Q.出勤者数がそれほど減っていない状況をどう見るか?

企業にも社員にも「これまでの感染防止対策のレベルでそれほど感染者は出ていない」という感覚がある。

マスクをして社会的距離を保つ人並み(写真:ロイター/アフロ)

4月の宣言のときはウイルスがどういうものかわからない状況で、疑心暗鬼や恐怖心もあり、テレワークができる・できないにかかわらず、会社に行けないという感覚があった。しかし今回は、会社に出てもそれほど感染しないというある種の「自信」がどの企業にもあって、通勤電車を見るとだいたい20%減くらいのところで落ち着いている。

多くの人は今回の宣言をそれほどのインパクトをもって捉えず「飲食業や観光業の問題でしょ」という程度。いままで在宅勤務をあたり前にやってきた企業は今回もあたり前に実施しているが、無理してやっていた企業は「今回はいいんじゃないの」と。そんな雰囲気を感じる。

Q.在宅勤務ができないのは何が問題か。

これまでの仕事のやり方を容易には変えられないということだろう。在宅勤務をやってみたけれど結局うまくまわらないのは、デジタル環境やそれにともなうコストの問題というより、ジョブ型の働き方が強いられるからだ。メンバーシップ型でやっている業務を、容易にジョブ型にシフトできない。

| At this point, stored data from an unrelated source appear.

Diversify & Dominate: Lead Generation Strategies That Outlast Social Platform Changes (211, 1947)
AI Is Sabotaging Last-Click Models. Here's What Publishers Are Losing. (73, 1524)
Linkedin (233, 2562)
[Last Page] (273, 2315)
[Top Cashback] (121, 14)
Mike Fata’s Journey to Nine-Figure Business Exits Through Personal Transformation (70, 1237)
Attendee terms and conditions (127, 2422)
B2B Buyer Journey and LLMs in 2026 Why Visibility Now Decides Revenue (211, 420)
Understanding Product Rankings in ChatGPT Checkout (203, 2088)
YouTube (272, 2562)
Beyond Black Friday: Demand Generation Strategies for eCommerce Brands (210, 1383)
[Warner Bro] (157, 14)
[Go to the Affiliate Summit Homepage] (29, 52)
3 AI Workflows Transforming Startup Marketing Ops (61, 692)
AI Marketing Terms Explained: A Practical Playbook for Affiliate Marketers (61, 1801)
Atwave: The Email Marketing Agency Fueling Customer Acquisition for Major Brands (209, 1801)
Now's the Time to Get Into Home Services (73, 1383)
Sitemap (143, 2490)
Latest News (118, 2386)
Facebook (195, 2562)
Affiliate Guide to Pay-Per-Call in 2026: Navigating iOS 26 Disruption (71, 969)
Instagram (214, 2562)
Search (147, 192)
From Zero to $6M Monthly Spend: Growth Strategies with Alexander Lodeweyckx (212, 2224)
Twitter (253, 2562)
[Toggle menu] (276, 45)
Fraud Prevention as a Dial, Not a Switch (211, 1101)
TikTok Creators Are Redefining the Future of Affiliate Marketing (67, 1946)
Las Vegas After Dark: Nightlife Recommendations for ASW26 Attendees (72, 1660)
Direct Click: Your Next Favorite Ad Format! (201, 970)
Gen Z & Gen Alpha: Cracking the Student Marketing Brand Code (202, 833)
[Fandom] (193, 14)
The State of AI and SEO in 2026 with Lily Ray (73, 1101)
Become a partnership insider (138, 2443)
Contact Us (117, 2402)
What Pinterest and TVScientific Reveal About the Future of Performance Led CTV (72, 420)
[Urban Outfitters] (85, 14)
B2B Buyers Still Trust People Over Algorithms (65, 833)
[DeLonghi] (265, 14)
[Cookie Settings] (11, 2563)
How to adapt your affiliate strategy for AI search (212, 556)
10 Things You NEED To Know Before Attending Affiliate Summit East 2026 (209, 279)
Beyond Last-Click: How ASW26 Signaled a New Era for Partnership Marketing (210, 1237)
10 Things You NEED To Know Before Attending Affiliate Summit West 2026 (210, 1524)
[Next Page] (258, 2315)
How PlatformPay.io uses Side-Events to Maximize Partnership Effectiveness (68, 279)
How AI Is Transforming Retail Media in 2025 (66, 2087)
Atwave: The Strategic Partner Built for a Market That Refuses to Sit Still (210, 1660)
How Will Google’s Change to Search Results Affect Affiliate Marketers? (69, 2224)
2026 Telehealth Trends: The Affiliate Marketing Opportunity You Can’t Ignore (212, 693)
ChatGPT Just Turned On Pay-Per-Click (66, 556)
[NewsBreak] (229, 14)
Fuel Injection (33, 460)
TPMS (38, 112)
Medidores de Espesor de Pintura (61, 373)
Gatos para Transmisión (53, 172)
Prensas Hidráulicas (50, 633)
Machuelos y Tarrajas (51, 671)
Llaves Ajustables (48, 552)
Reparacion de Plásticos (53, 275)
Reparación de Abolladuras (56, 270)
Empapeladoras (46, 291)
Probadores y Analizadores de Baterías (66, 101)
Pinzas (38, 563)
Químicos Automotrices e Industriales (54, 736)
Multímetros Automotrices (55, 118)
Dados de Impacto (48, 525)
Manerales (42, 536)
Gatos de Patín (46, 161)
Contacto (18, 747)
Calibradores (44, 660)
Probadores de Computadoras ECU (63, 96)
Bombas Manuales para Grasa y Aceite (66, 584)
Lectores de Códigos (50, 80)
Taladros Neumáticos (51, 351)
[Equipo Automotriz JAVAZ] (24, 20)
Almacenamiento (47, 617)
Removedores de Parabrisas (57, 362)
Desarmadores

在宅勤務7割と政府がいっても、問題はテレワークができるかできないかではなく、メンバーシップ型をジョブ型に変えられるかどうか。しんどい思いをして働き方をシフトするくらいなら、現行の対策でそれほど感染も拡大しないようなので、このまま乗り切ってしまおう、と。

シェアオフィス。染み付いたリズムを変えるのは難しい(写真:写真AC)

またジョブ型で仕事ができる人でも、一定年齢以上の人には長年の間に染み付いたスタイルやリズムがある。例えば「営業は足で稼ぐもの」といった価値観は根強く、家にいればいたで集中力を欠く状況がひんぱんに生じる。会社に来るなといわれたら、レンタルスペースのような場所へ行く人もいるだろう。実際、レンタルスペースは需要が伸びている。